The reason Robyn's garden is so alive with them is that there are plenty of host plants, on which butterflies can lay their eggs, and their caterpillars grow to maturity, in and around the garden.
They include wattles, one of which provided a resting place for this large yellow migrant (Catopsila gorgophone). The migrant itself was being attracted by its host plants, some native Senna species.
A number of native capers, Capparis mitchellii, were pulling in the several species of caper butterflies, and several species of mistletoes would have been responsible for the jezabel.
While Robyn has planted many of these host plants herself, some of the butterflies would have been there because there is still a lot of native bush near her home, providing host plants of kinds that are rarely grown in gardens. The Danaids, for example, breed on native climbers in the Apocynaceae family - Parsonsias, Marsdenias, and the pretty Secamone elliptica. The crow butterfly has adapted to non-native species (such as Oleanders), but in this case it would have been using its native hosts.

The blue tigers could have flown from far away. These butterflies are strong fliers and can cover long distances. However its host plant, corky milk vine Secamone elliptica, if not actually found at Jondaryan, does occur not too far away at Kingsthorpe Hill (just west of Toowoomba) where this blue tiger caterpillar was photographed..
Below is a better look at this lovely butterfly.

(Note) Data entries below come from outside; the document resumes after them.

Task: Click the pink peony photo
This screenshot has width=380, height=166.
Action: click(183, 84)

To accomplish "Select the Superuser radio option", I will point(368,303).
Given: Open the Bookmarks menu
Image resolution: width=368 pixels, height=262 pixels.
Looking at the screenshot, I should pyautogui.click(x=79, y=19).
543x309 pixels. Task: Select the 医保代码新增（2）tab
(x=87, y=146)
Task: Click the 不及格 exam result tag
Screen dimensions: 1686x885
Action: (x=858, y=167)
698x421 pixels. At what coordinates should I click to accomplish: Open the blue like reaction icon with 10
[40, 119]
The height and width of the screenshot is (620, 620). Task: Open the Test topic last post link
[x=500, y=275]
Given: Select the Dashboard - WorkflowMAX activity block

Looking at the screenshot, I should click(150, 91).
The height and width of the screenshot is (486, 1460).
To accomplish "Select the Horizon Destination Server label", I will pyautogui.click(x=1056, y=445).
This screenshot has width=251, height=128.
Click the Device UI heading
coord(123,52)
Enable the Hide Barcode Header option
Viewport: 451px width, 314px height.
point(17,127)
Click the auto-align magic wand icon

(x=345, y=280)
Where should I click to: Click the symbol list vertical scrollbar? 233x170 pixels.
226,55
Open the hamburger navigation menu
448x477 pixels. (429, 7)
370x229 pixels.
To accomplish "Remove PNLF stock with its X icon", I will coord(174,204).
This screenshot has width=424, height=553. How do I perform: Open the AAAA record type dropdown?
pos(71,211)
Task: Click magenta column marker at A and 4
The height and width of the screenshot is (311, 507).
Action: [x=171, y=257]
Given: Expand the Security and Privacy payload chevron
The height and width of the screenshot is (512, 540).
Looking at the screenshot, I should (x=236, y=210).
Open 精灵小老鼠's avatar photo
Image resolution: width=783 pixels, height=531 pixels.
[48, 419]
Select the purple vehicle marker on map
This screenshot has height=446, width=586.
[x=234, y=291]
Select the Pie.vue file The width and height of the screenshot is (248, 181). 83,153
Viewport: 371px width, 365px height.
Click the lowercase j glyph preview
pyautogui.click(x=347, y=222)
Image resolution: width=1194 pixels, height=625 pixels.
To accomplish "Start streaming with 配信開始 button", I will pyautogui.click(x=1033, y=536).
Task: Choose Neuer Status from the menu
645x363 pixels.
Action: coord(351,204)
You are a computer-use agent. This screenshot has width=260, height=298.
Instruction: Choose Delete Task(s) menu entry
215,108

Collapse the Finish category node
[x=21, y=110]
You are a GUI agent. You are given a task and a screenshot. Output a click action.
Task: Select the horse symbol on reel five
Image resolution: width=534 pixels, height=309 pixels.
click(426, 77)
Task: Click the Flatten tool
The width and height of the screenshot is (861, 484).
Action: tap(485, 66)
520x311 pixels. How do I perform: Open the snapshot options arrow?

Interested in joining Toowoomba SGAP? You can find out more about it by phoning Trevor Cockburn on 07 4691 2867

2 comments:

Judi Gray said...

The photo of the various butterflies on the callistemon is beautiful! What an amazing shot!

Patricia Gardner said...

Hi Judi.
Yes, it is wonderful how butterflies will go to some callistemon flowers. They were so busy that I could get up very close for that shot.
Somehow I lost your other comment while trying to publish it. You asked about the yellow flowers in the photo. They are a wattle (Acacia species), but I don't know which one. The owner of the garden is a great Australian plant enthusiast, so this plant could be from anywhere is Australia.
However, if you have something similar, with those fluffy yellow ball-shaped flowers growing by the roadside near your place, you know it is a wattle. There are a number of locally native Acacia species, with various leaf shapes, so if they look as though they are growing naturally, they probably are.
Occasionally wattles can grow so thickly that landowners feel they need to treat them as weeds and remove any excess ones, but on the whole they are regarded as a well-loved wildflowers and are often planted in gardens.